Microbial communities often face environmental fluctuations that occur on timescales much shorter than their growth rate or proteome turnover. In such cases, cellular responses are likely driven by rapid changes in metabolite pools, particularly energy nucleotides including ATP, ADP, and AMP. However, robust methods to quantify these metabolites in biofilm-forming microbial communities are lacking. Here, we developed and systematically evaluated a metabolomics workflow for a granular biofilm enrichment, which performs Enhanced Biological Phosphorous Removal (EBPR). We combined fast quenching in liquid nitrogen and a boiling water extraction, followed by high resolution mass spectrometry, using porous graphitic carbon chromatography and ¹³ C-labeled internal reference standards. Among tested procedures, a boiling water extraction was most suitable for extraction of nucleotides, as indicated by stable adenylate energy charge (AEC) and isotopic ratios.

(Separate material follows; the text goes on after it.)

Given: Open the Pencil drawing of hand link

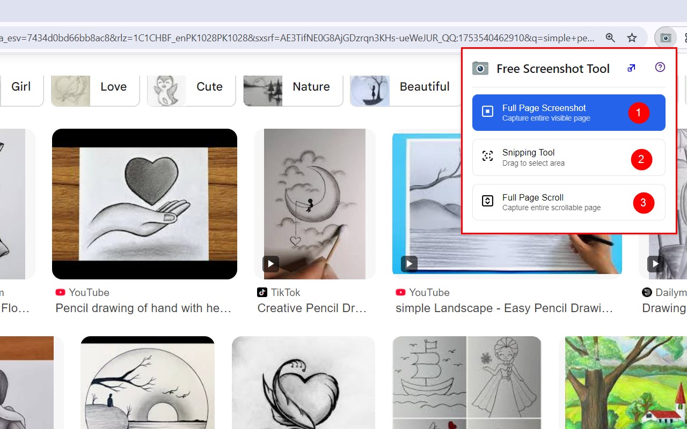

Applied to an anaerobic–aerobic cycle of a lab scale EBPR system, the method revealed dynamic changes in AEC and uridylate energy charge (UEC) during acetate uptake and polyphosphate degradation. These results demonstrate that energy pool imbalances underlie rapid metabolic switching observed in EBPR systems. Moreover, the established method provides a foundation for performing metabolomic studies of microbial biofilms in general.